EXTRAIT DU DOCUMENT ->
● ● ●
Femmes et religions : portraits, organisations, débats

L'évolution historique du mariage des prêtres

Durant les trois premiers siècles de l'Église, aucune loi, ni en Orient ni en Occident, n'interdisait le mariage des prêtres, ni ne demandait aux prêtres mariés de s'abstenir de relations conjugales. Le célibat sacerdotal était une question de choix pour les évêques, les prêtres et les diacres. Puis il y eut des évolutions différentes suivant les régions de l'Empire romain.

Dans l'Empire romain d'Occident, les rédacteurs du canon 33 du concile d'Elvire[1] tenu en Espagne (vers 305) décrètent l'abstinence sexuelle des évêques, des prêtres et des diacres. En 1123, le premier concile du Latran[2] interdit le mariage des prêtres . Les canons du deuxième concile du Latran[3] (1139) défendent d'entendre les messes des prêtres mariés, déclarent invalide le mariage des clercs et ordonnent qu'on mette en pénitence ceux qui les auront contractés. Le concile de Trente[4] (1545-1563) réaffirme le célibat des prêtres et la supériorité de la virginité sur le mariage. Cette dernière mesure ferme le débat sur le sujet du mariage des prêtres dans l'Eglise latine. En son sein, les membres du clergé n'ont pas le droit de se marier et, d'une façon plus large, d'avoir des relations conjugales.

Dans l'Empire romain d'Orient, qui devient l'Empire byzantin, une discipline différente est en vigueur. Les Églises d'Orient connaissent, certes, la promotion de l'abstinence sexuelle pour les membres du clergé. Mais une ligne de séparation apparaît avec l'Église d'Occident lors du concile in Trullo[5] tenu à Constantinople en 691. Les pères de ce concile confirment, contre les coutumes qui s'imposent peu à peu en Occident, l'existence d'un clergé marié et acceptent officiellement l'ordination sacerdotale d'hommes mariés. Par contre, les candidats au sacerdoce ne peuvent pas se marier après l'ordination. Un prêtre marié peut prendre tout type de charges. Il ne peut cependant pas s'élever à l'épiscopat. Seuls les moines ou les prêtres célibataires peuvent devenir évêques. Par ailleurs, les prêtres des Églises orientales, orthodoxes ou catholiques, ne peuvent pas se remarier s'ils deviennent veufs.
● ● ●
BLOC DE DONNÉES ->
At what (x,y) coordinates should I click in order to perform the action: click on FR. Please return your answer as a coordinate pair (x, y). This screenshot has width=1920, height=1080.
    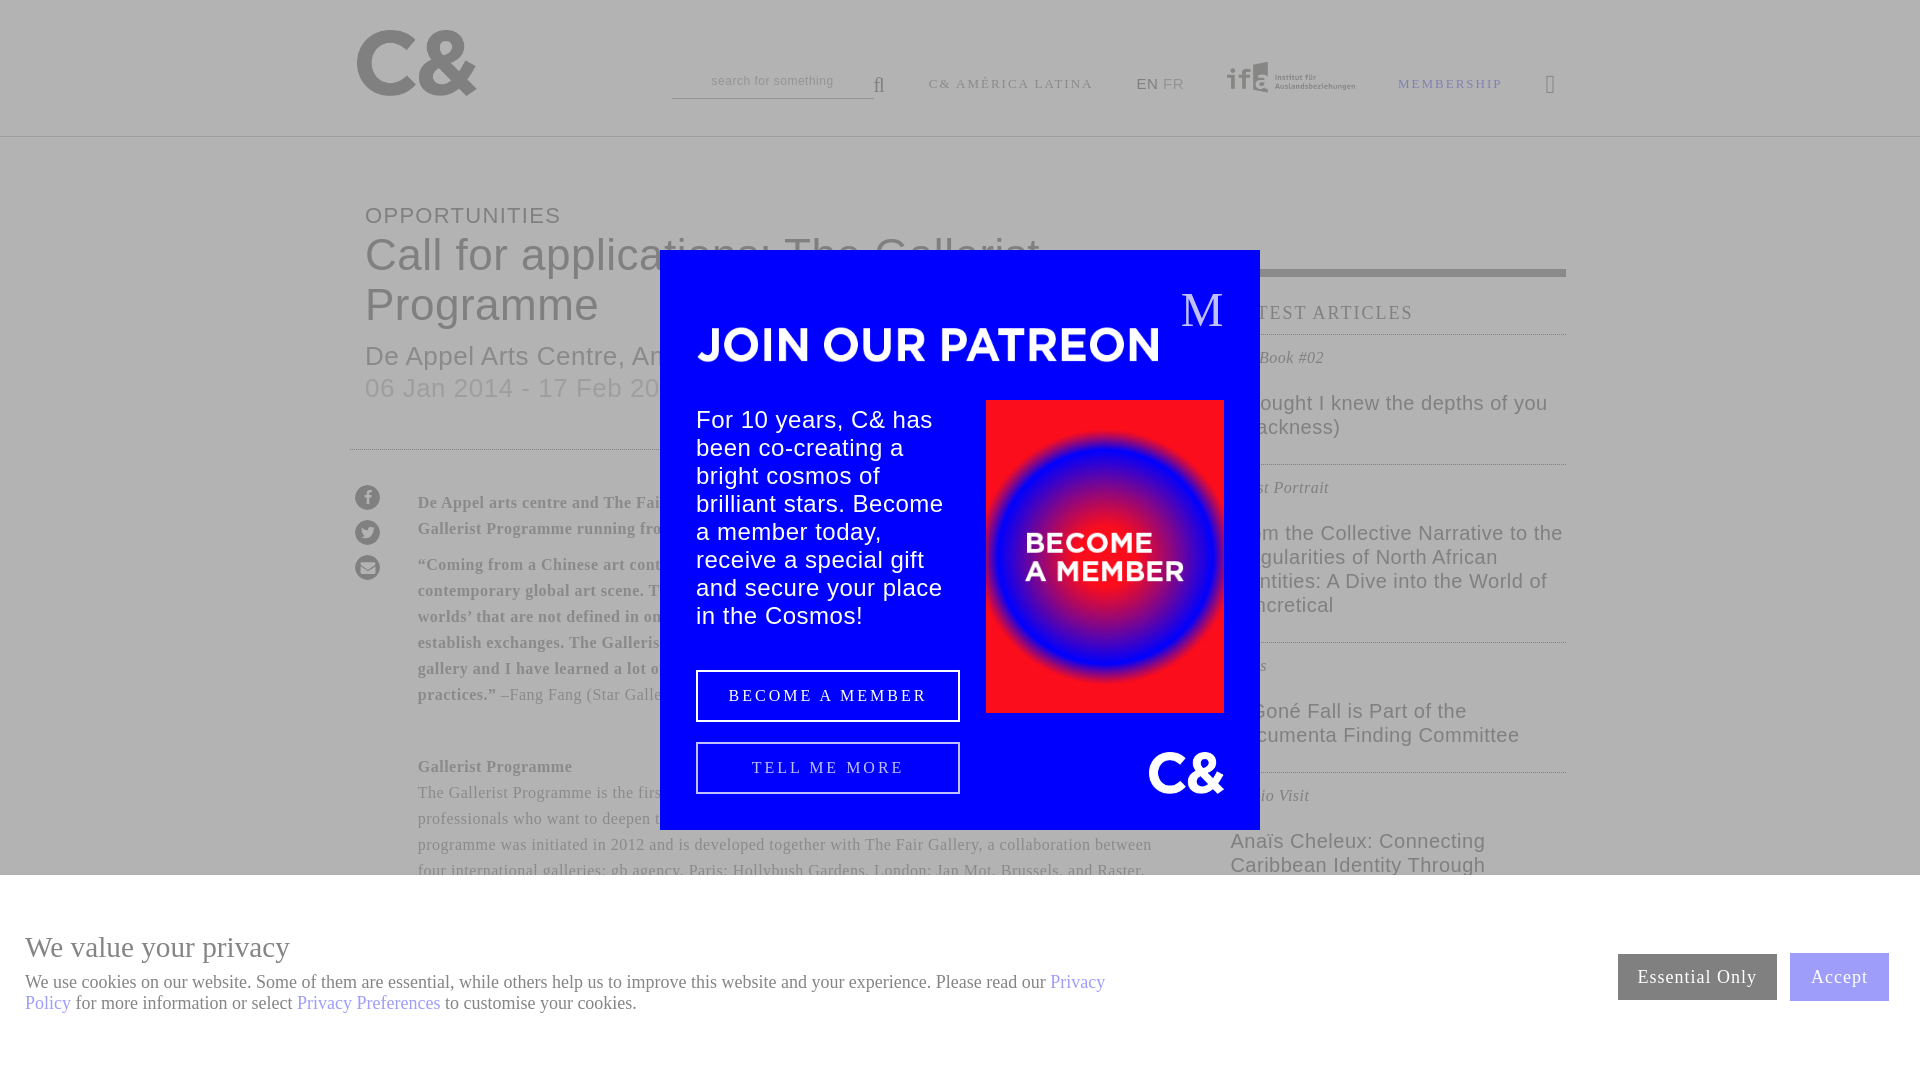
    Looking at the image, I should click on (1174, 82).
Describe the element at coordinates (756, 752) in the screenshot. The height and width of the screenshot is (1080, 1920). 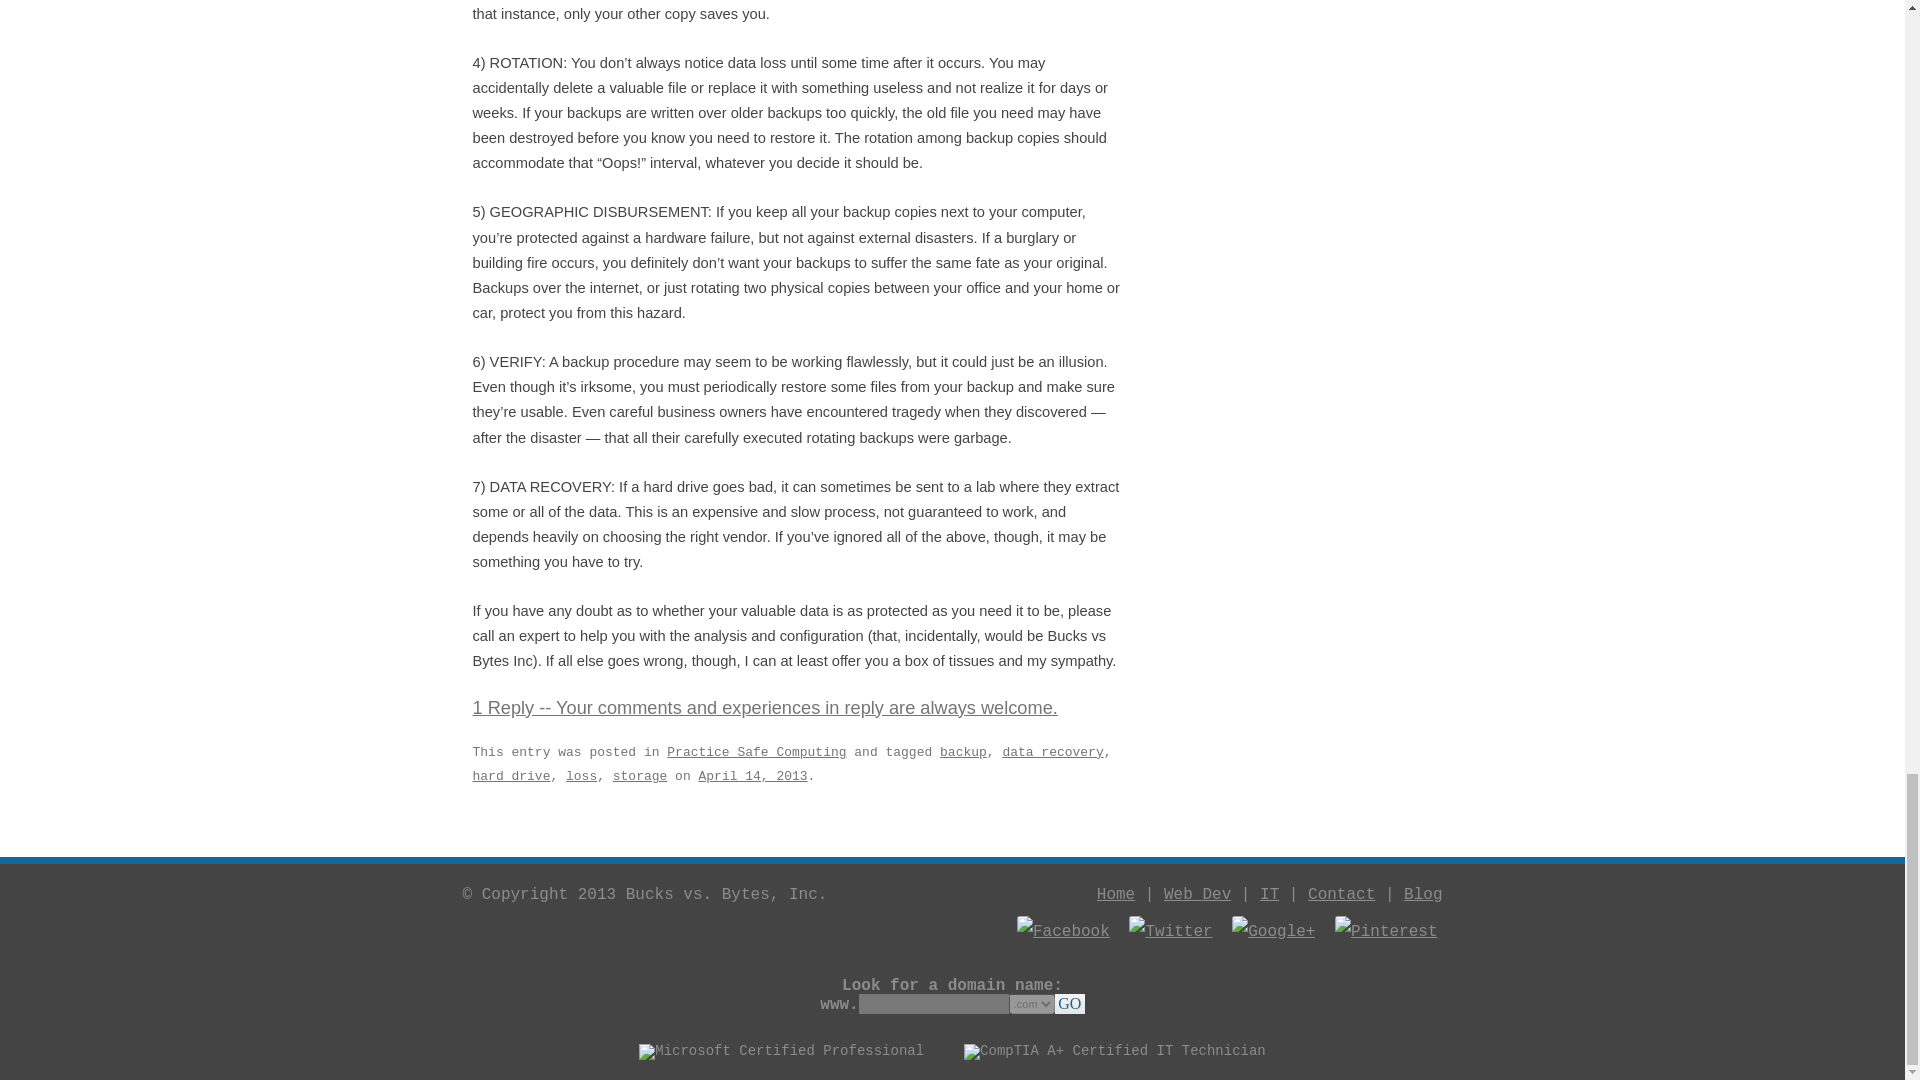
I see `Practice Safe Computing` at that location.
● ● ●
CONSIGNES ->
1. Quels conciles le texte sur le mariage des prêtres mentionne-t-il ? Citez-les tous.
2. Poursuivez le texte sur le mariage des prêtres après sa dernière phrase.
Ces données sont sans lien avec le texte sur le mariage des prêtres.

RÉPONSES ->
1.
- Le concile d'Elvire (vers 305)
- Le premier concile du Latran (1123)
- Le deuxième concile du Latran (1139)
- Le concile de Trente (1545-1563)
- Le concile in Trullo (691)

2.
Cette discipline est encore celle qui prévaux dans la plupart des Églises orthodoxes et des Églises catholiques orientales (de rite byzantin, syriaque et maronite par exemple), au Liban en particulier, mais aussi en Syrie, en Egypte, en Iraq, en Ethiopie, en Inde, en Ukraine, en République tchèque et dans le nouvel ordinariat crée par le pape Benoit XVI qui accueille les Anglicans dans l'Église catholique. Au Liban, à titre d'exemple, 42.7% des prêtres diocésains sont mariés[6], soit 361 des 845 prêtres maronites du Liban, suivant l'enquête effectuée en décembre 2015 auprès des 13 diocèses maronites du Liban, aux fins de la présente étude. Toutefois, cette proportion varie beaucoup suivant les diocèses : dans celui de Beyrouth par exemple, elle tombe à 27.6 %, alors qu'elle atteint 75% à Tripoli, la principale ville du nord du Liban.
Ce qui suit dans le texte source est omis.